BetaNYC has developed a project, FloodGen, that uses generative AI photos to illustrate flood risk in New York City neighborhoods. The goal is to raise awareness of the potential for flooding in flood-prone neighborhoods, and empower leaders to seek resilience funding or otherwise advocate for themselves.
Is this an effective way to get people to take action? Not sure. But it’s a sign of the wild times we live in that we need generative AI images to convince people of reality. We all now have a hard time reading or listening to boring truths, but fictional images of disasters activate a dopamine rush, and by igniting our emotions, actually resonate with people.
Imagine if BeeBot could tell you on an extremely hot day that if you walk on the north side of 7th Avenue the street temperature is 5 degrees cooler than on the south side?
Later, Dennis Crowley, founder of Foursquare and Dodgeball, presented his new app, BeeBot, which made me think another new way of communicating about climate might come in the form of audio augmented reality. Though Crowley prefaced his pitch by saying BeeBot had nothing to do with climate, the app could easily serve to inform people about climate risk.
In brief, BeeBot is an app that is activated by your AirPods to notify you of interesting things that you experience walking around the city. Crowley saw that everyone walking around cities wasn’t just looking down at their phones, but they had AirPods in their ears. Simultaneously, he seemed frustrated that in order to activate ChatGPT or Siri other AI technologies, you had to ask questions of it.
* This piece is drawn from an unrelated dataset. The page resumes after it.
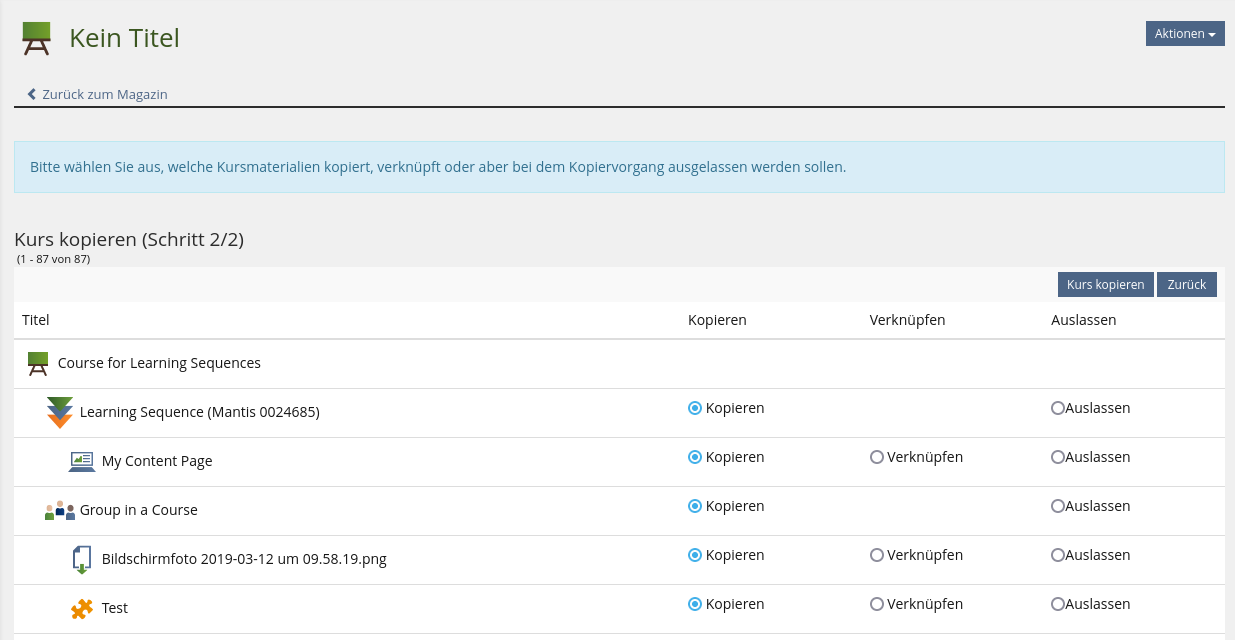
Task: Select Auslassen for Learning Sequence
Action: [1058, 408]
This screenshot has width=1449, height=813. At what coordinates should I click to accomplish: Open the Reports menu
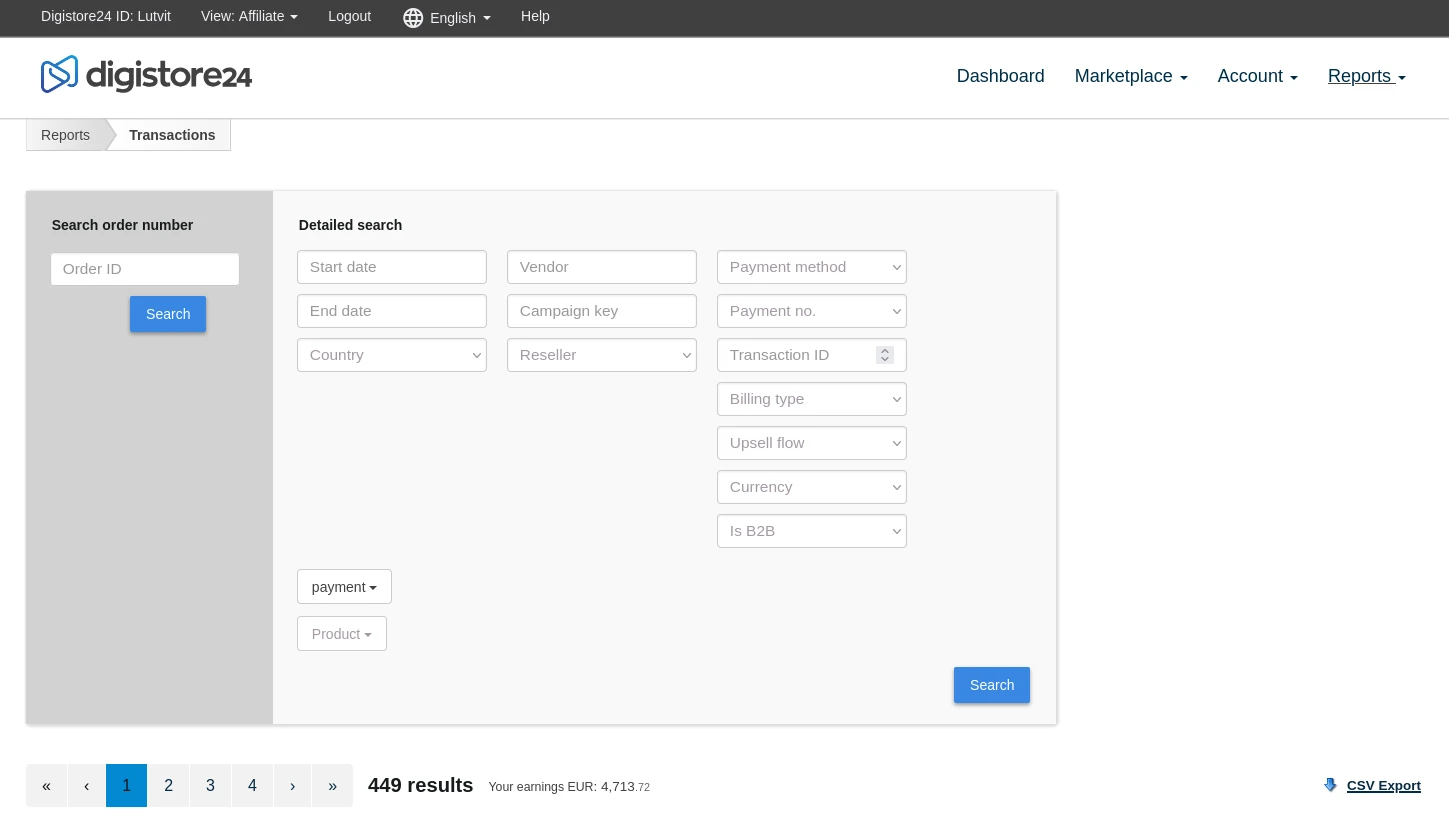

Crowley wondered: What if an app fed you interesting tidbits as you walked around the city with your AirPods in? What if there was a social dimension to it, where the app collected snippets of impressions from your friends, or told you as you passed a coffee shop that your friend was there a week ago and liked it?
Normally I’m skeptical of social media, but I was convinced not only by Crowley’s presentation but by testing out the app myself.
Crowley and a Cornell Tech student, Andrew Park, created a sample tour on Roosevelt Island for conference attendees. As you walked outside the auditorium with your AirPods in and BeeBot activated, the app gave you helpful information — notes about the architecture, where public restrooms were, that there was a trash can up ahead. But when BeeBot included a note about how the Cornell Tech campus is elevated several feet above the 100-year floodplain, it hinted at the way that BeeBot or other apps like it could offer a climate lens on augmented reality.
I kept my AirPods in as I rode the subway back to Manhattan to get my train home to Philadelphia. I occasionally got notified: at 50th Street there was truffle pizza; at Bryant Park, a heavenly chocolate babka. Over time the idea is that BeeBot would learn your preferences — and hopefully would know that I’m not interested only in high-carb foods.
The app is also clearly in beta — a lot of notifications were more like “hallucinations” of places based on old data (perhaps from an old Foursquare database). When I got off the subway at 23rd Street, it told me to look out for Imagine Gallery — a place I couldn’t find in real life and seems to have closed about a decade ago.
But imagine if BeeBot could tell you on an extremely hot day that if you walk on the north side of 7th Avenue the street temperature is 5 degrees cooler than on the south side? Imagine if it nudged you that the AQI in your neighborhood is higher than that of another zip code because your neighborhood has more car traffic and they have more bike lanes? How might informational snippets like these — interspersed with fun facts about coffee shops you pass or what your friend thought about a clothing store across the street — change people’s feelings about climate change and how we use urban tech to respond?
BeeBot’s little intrusions were always welcome and when I took my AirPods off to get my Amtrak home, I felt a tiny twinge of sadness. AI is great, but dopamine might be greater still.